[Exercise materials — start]
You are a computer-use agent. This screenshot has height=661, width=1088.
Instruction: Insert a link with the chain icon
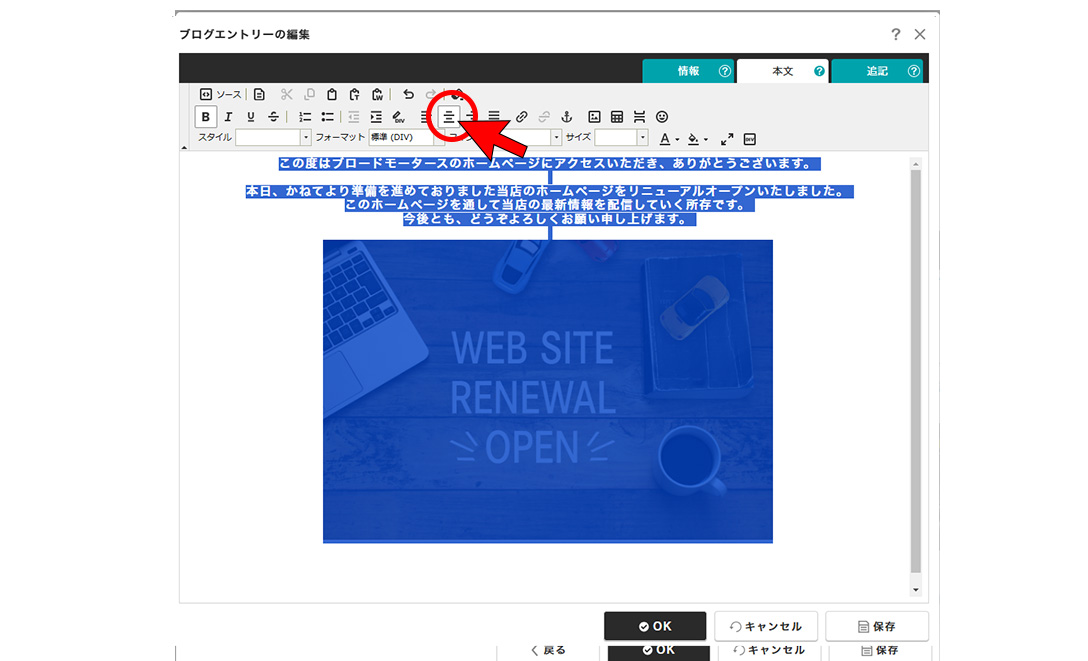[521, 117]
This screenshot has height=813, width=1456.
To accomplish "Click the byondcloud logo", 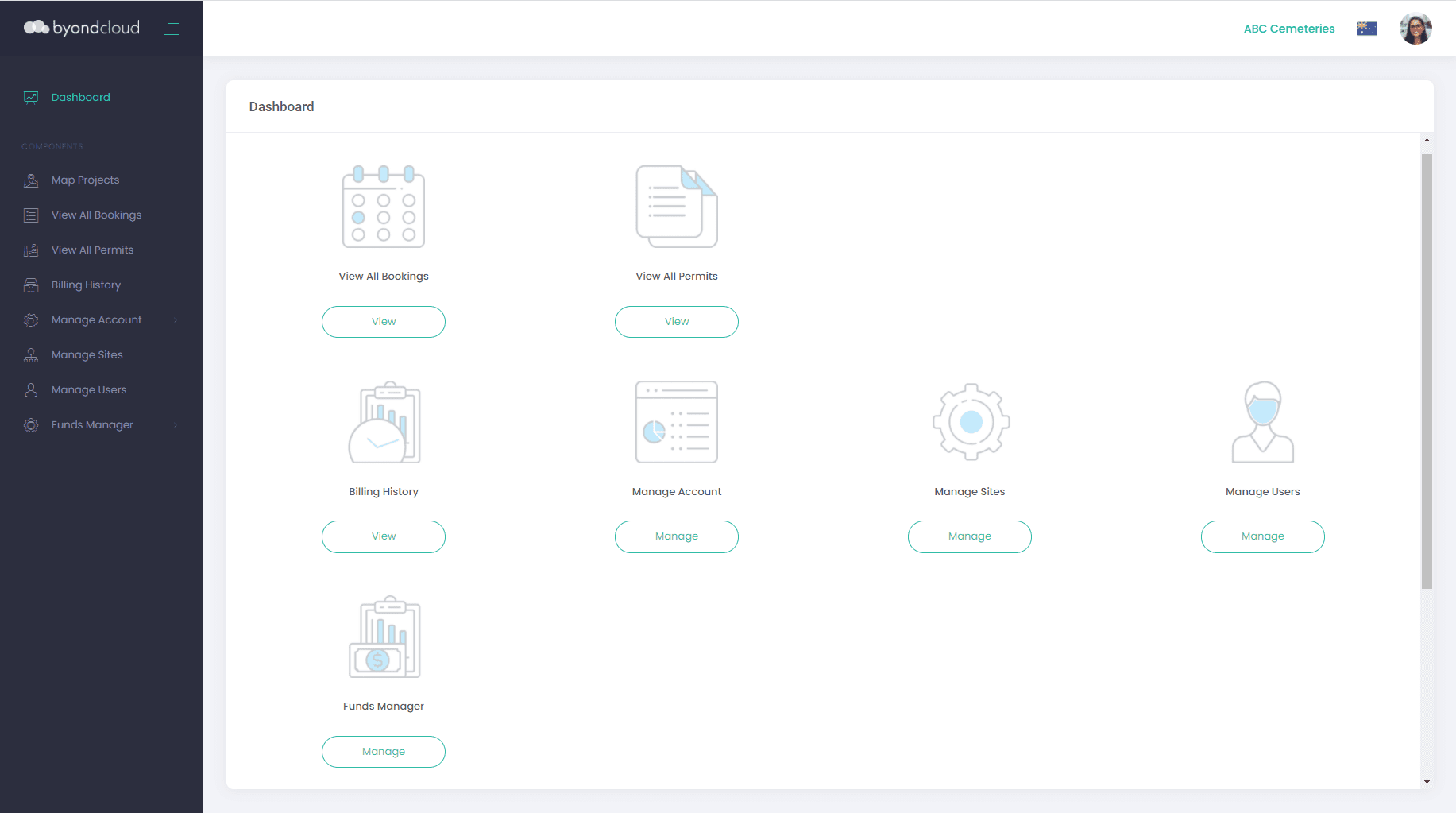I will point(82,28).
[Exercise materials — finish]
Exercise objective ::
Starting from the records above, copy each line where the string "This" is found.

Reply to the exercise ::
You are a computer-use agent. This screenshot has height=661, width=1088.
This screenshot has height=813, width=1456.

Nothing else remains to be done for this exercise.